WORK TO DO
Extract the lines of the listing verbatim, beginning with the line containing "The image size is (1568, 686)." and ending with the line containing "[1244, 780]". Include both of those lines and nothing else.

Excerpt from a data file

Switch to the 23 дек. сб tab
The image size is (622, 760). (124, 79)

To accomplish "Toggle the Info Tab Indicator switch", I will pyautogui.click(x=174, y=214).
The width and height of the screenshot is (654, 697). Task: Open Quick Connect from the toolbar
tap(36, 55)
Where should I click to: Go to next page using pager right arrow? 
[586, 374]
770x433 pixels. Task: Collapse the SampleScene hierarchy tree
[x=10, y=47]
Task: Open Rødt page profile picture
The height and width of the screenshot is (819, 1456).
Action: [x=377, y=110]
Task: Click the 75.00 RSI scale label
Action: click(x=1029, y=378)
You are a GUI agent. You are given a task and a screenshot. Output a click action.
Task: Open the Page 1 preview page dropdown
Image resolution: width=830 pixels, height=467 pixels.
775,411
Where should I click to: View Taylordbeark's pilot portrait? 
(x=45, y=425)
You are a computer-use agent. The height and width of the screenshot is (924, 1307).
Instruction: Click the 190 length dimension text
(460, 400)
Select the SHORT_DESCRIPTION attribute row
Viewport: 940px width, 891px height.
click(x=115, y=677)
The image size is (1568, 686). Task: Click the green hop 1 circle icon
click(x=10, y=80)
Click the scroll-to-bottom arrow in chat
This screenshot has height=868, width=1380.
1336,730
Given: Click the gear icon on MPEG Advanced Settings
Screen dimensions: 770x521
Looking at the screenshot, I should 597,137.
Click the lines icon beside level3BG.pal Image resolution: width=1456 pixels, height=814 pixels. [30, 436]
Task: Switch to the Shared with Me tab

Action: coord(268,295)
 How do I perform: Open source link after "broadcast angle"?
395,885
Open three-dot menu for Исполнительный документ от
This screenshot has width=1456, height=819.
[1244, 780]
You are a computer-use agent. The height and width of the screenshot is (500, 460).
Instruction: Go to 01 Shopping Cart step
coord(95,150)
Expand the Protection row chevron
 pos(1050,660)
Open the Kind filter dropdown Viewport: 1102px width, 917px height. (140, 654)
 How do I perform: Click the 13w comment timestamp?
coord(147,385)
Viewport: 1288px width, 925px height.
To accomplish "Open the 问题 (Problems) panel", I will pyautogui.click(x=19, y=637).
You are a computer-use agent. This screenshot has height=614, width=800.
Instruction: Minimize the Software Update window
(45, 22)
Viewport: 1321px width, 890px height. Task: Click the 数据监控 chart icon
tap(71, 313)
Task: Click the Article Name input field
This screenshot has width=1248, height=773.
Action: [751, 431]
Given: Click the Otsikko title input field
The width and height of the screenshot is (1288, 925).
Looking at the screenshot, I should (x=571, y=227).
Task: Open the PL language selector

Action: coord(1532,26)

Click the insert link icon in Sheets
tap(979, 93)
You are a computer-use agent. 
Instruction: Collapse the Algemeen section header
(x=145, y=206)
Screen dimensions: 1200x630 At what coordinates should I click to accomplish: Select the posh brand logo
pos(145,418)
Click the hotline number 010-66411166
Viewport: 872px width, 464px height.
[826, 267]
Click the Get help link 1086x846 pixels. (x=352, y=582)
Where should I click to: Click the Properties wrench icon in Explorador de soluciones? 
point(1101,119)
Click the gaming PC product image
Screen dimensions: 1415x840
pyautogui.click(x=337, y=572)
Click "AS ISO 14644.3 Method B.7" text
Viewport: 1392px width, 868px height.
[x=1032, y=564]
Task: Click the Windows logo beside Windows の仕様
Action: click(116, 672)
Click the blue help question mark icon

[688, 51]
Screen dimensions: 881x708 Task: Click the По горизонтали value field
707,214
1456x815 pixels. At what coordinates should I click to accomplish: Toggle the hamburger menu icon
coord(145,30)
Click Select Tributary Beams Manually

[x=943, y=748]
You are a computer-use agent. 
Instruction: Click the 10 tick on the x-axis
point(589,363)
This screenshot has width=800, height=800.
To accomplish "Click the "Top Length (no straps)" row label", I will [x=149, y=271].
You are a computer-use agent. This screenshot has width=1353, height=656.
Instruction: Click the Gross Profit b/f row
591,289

TASK SOLUTION
The image size is (1568, 686). Task: Click the green hop 1 circle icon
click(x=10, y=80)
Click the scroll-to-bottom arrow in chat
This screenshot has height=868, width=1380.
1336,730
Given: Click the gear icon on MPEG Advanced Settings
Screen dimensions: 770x521
Looking at the screenshot, I should 597,137.
Click the lines icon beside level3BG.pal Image resolution: width=1456 pixels, height=814 pixels. [30, 436]
Task: Switch to the Shared with Me tab

Action: coord(268,295)
 How do I perform: Open source link after "broadcast angle"?
395,885
Open three-dot menu for Исполнительный документ от
This screenshot has width=1456, height=819.
[1244, 780]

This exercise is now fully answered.